The Federal Group in Tasmania is seeking a tax cut from the state government in return for giving up its exclusive ownership rights of gaming machines to clubs and pubs.
Federal Hotels have held a license monopoly on all land-based pokies in the state since the early 1970s, including machines leased to other venues, but a new proposal for other venues to operate their own games is currently being reviewed alongside the main parliamentary inquiry which began in March of this year that will determine how pokies will be licensed and regulated in the state within the next six years.
The proposal outlines by 2023, which is when the Federal Group’s 20 year license extension ends, gaming machines could be owned and operated by clubs and pubs, effectively getting rid of the Federal Group’s ownership and granting a massive boost in revenue to both local businesses and the state government.
The move could also allow a new high-roller casino to be opened by The Museum of Old and New Art.
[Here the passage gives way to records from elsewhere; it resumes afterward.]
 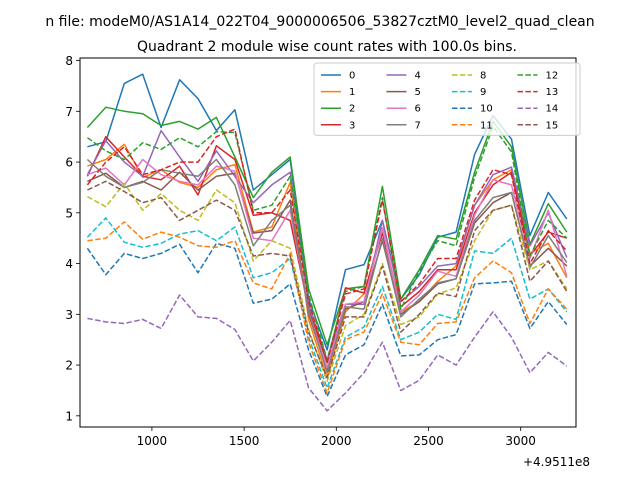 I want to click on x-tick-label: 3000, so click(x=520, y=441).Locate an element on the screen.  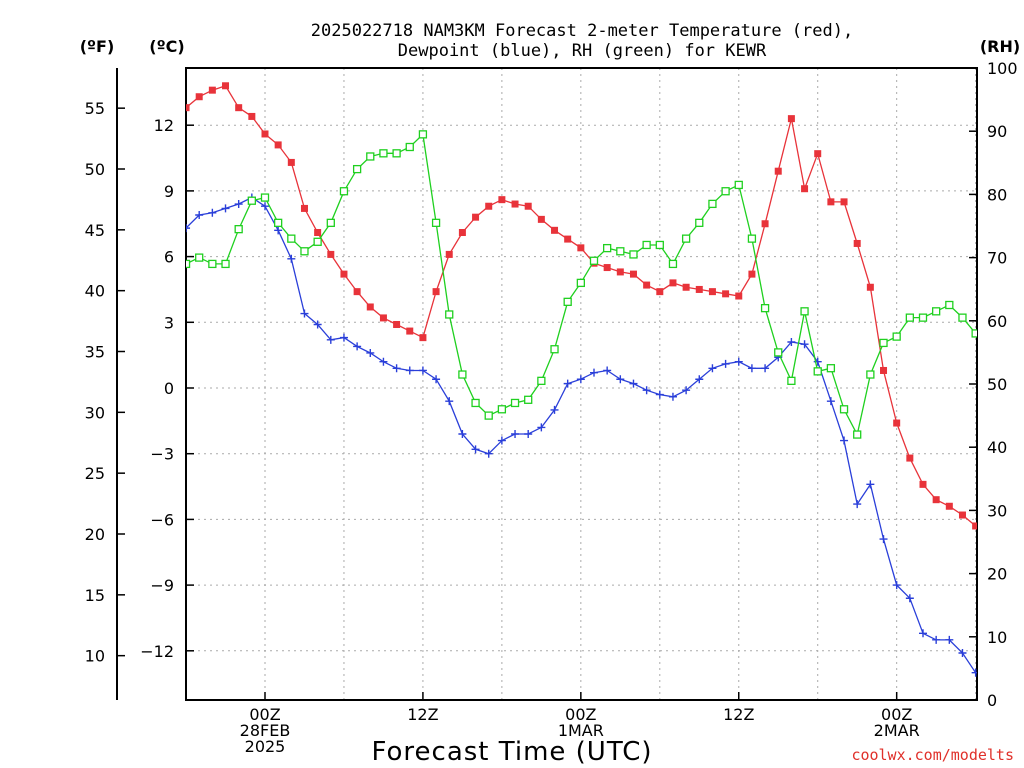
celsius-tick-label: 12 is located at coordinates (164, 126). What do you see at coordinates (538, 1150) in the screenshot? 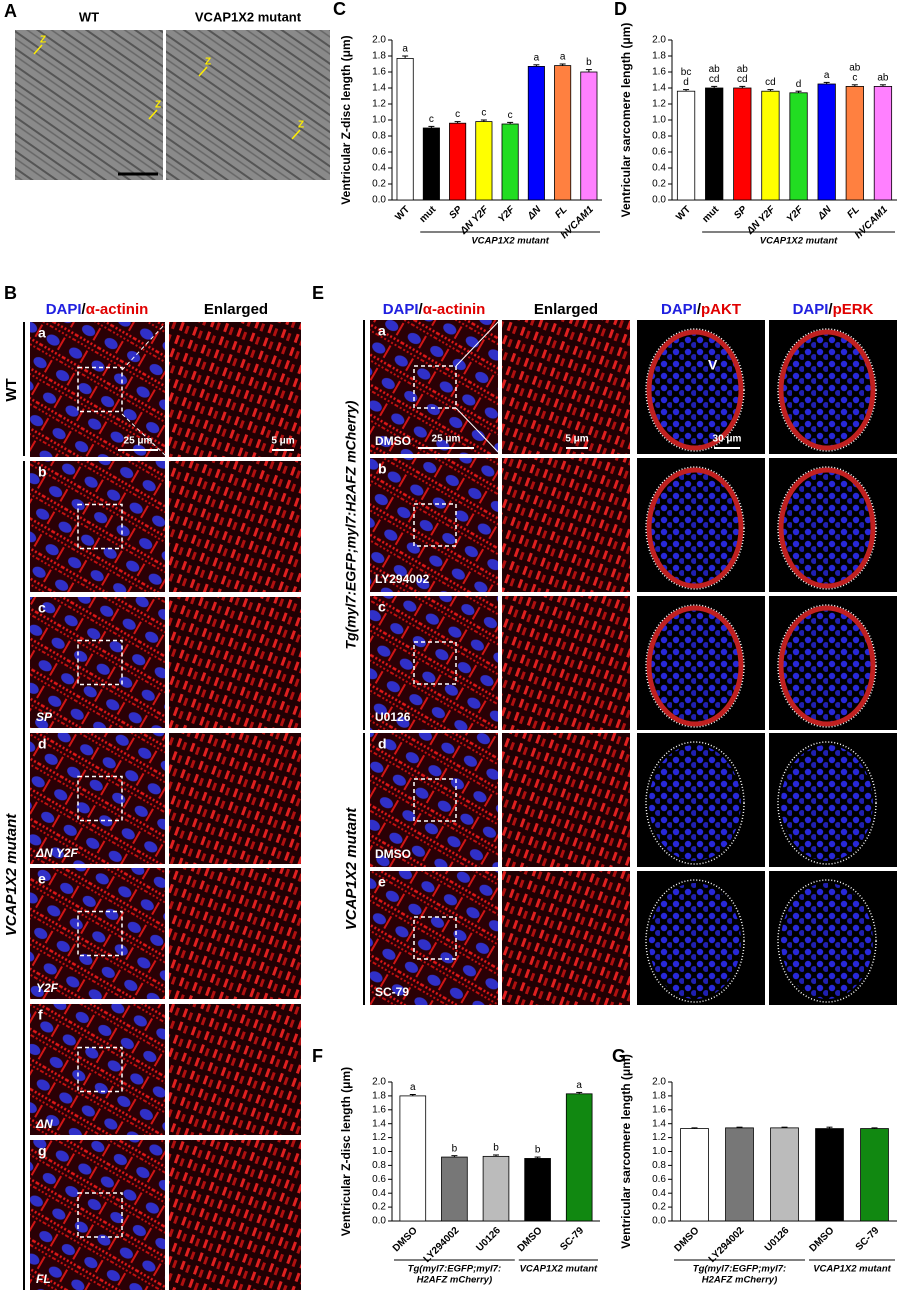
I see `significance-letter: b` at bounding box center [538, 1150].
Managing director Greg Farrell stated the company would lose $15 million a year in income if the plans to put gaming licenses out to public tender were implemented.
In turn, Farrell told a parliamentary committee in Hobart last week the company, if they are to accept the proposals, needs a “significant overhaul” of the current tax rate of 35 per cent on casino income in order for their casinos to have “a system that’s more fit for purpose for them being competitive against other like-sized regional casinos.”
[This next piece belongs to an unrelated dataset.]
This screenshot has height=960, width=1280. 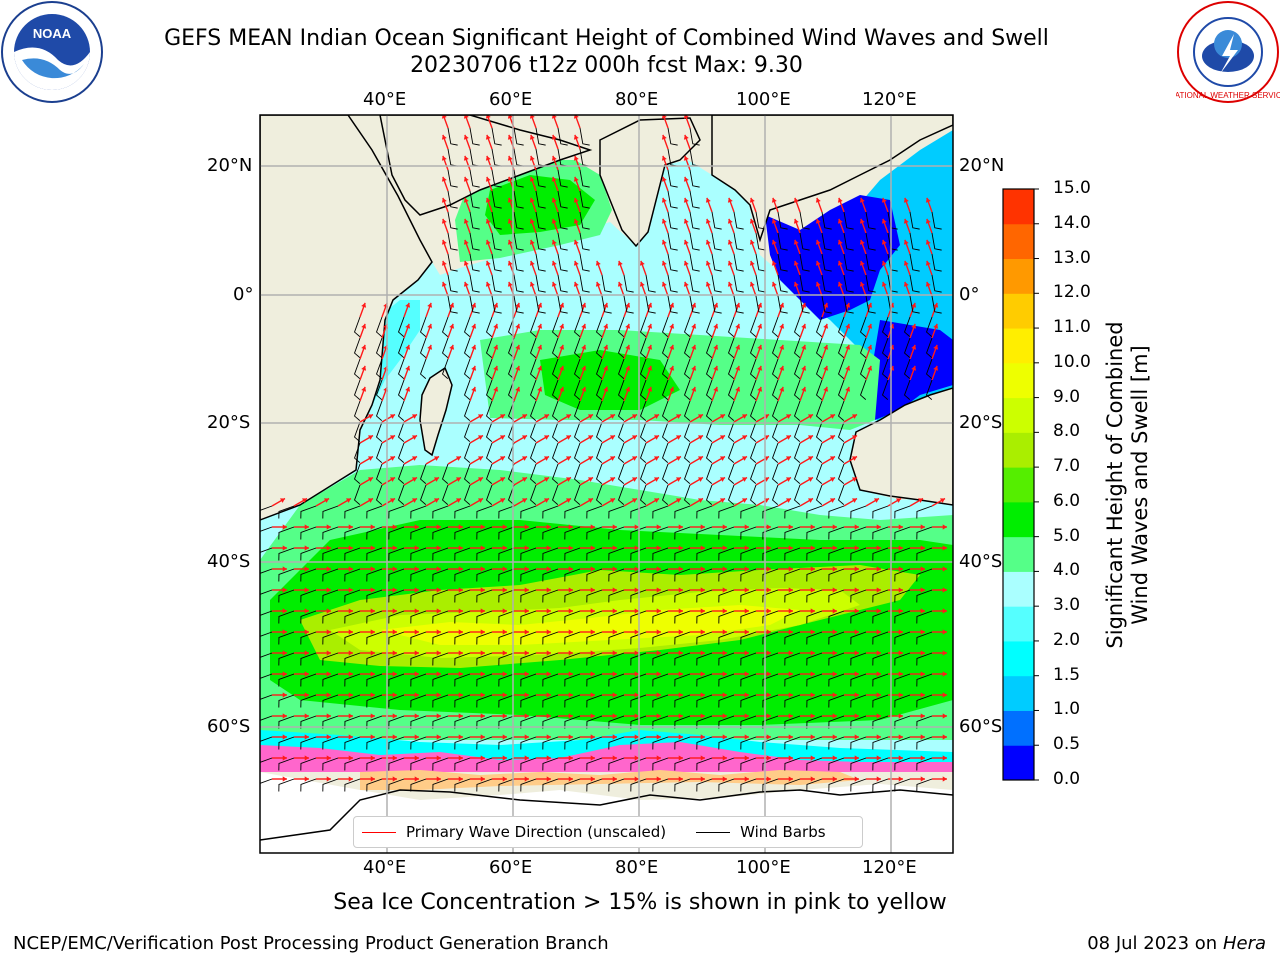 What do you see at coordinates (764, 100) in the screenshot?
I see `lon-label-top-100e: 100°E` at bounding box center [764, 100].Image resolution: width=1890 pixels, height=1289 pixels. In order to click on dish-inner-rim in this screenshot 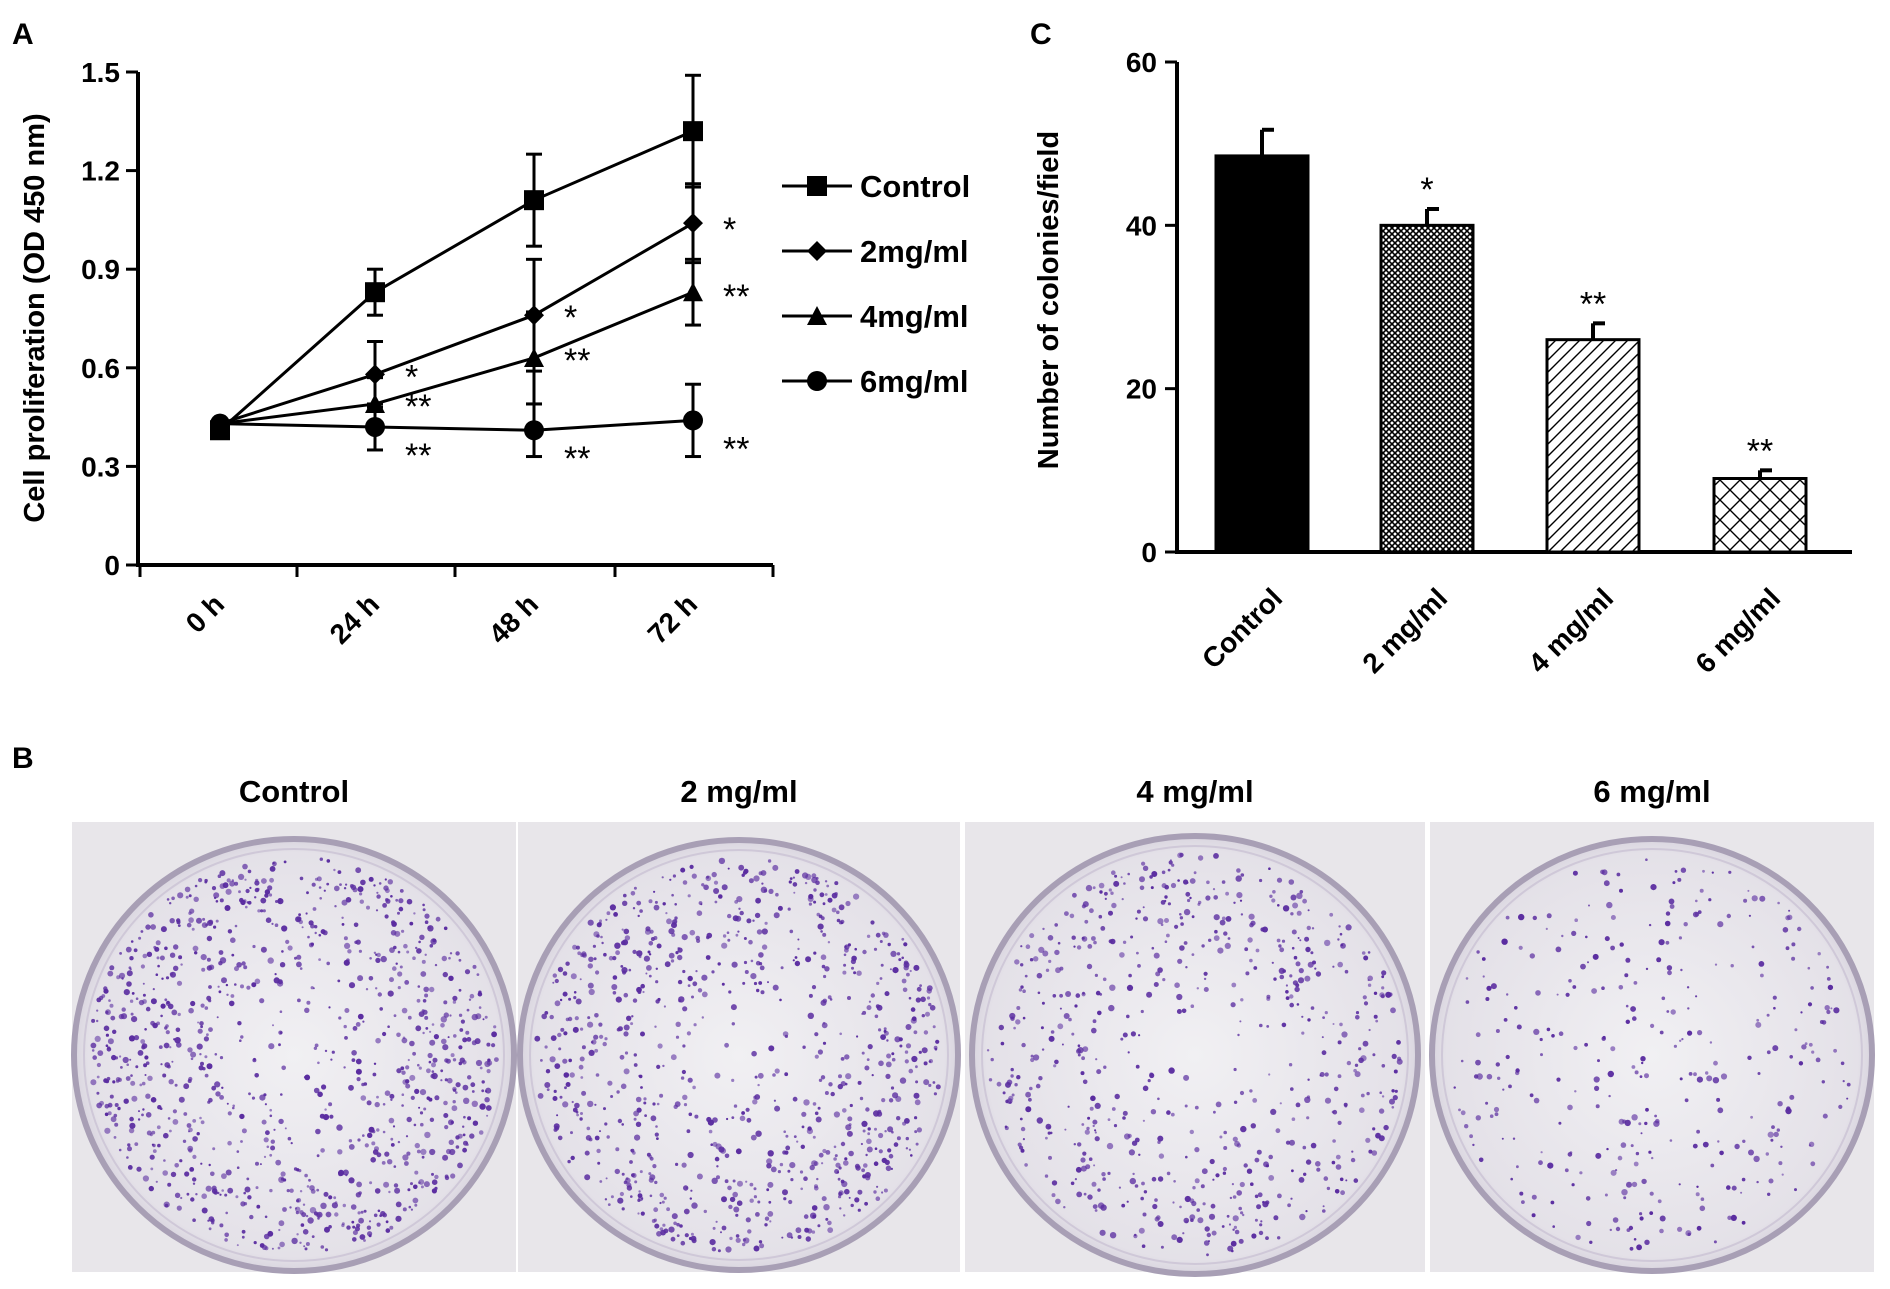, I will do `click(1652, 1055)`.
“We believe if the current model would continue into the future the taxation rates are appropriate. If the current model does not continue post 2023 it requires a significant overhaul of the tax requirements,” he said.
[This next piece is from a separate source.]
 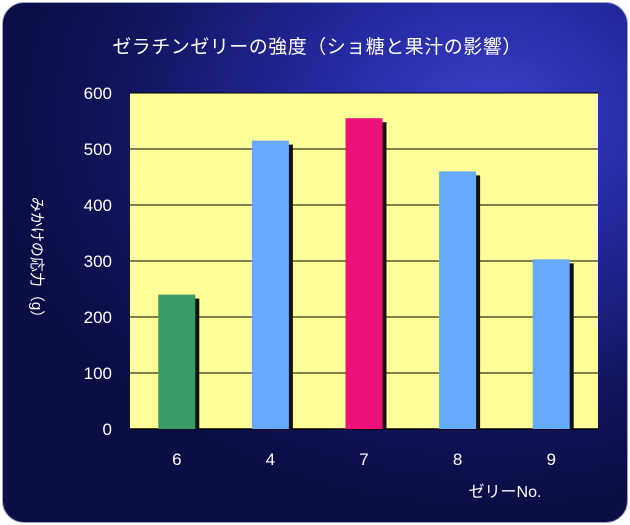 What do you see at coordinates (317, 47) in the screenshot?
I see `chart-title: ゼラチンゼリーの強度（ショ糖と果汁の影響）` at bounding box center [317, 47].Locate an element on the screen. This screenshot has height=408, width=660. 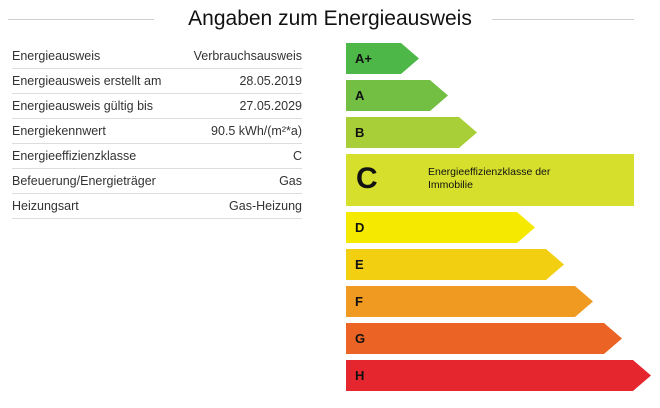
energy-class-label: G is located at coordinates (360, 338).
Federal Group corporate affairs director Daniel Hanna has said the company, which owns the only two casinos in Tasmania, does not want to change the tax rate for pokies machines in clubs or pubs. “I guess it’s fair to say that under this proposal the tax rates in casinos on EGMs would be consistent with other regional casinos around Australia,” he told the ABC. “In Cairns and Townsville and I think in the Northern Territory as well they are around the 20 per cent mark.”
The parliamentary inquiry currently underway has been heavily examining community attitudes towards the pokies and the entire gambling industry in Tasmania, along with a review of economic and social impacts of the 2,400 gaming machines currently spread throughout the state which raked in $100 million last financial year. With several anti-pokies groups complaining about the damage of electronic gaming machines and organisations like Clubs Australia and the Australian Leisure & Hospitality (ALH) officially submitting their own opinions on the pokies industry’s future, a period of massive reform seems guaranteed to hit the state regardless of the outcome of the licensing monopoly.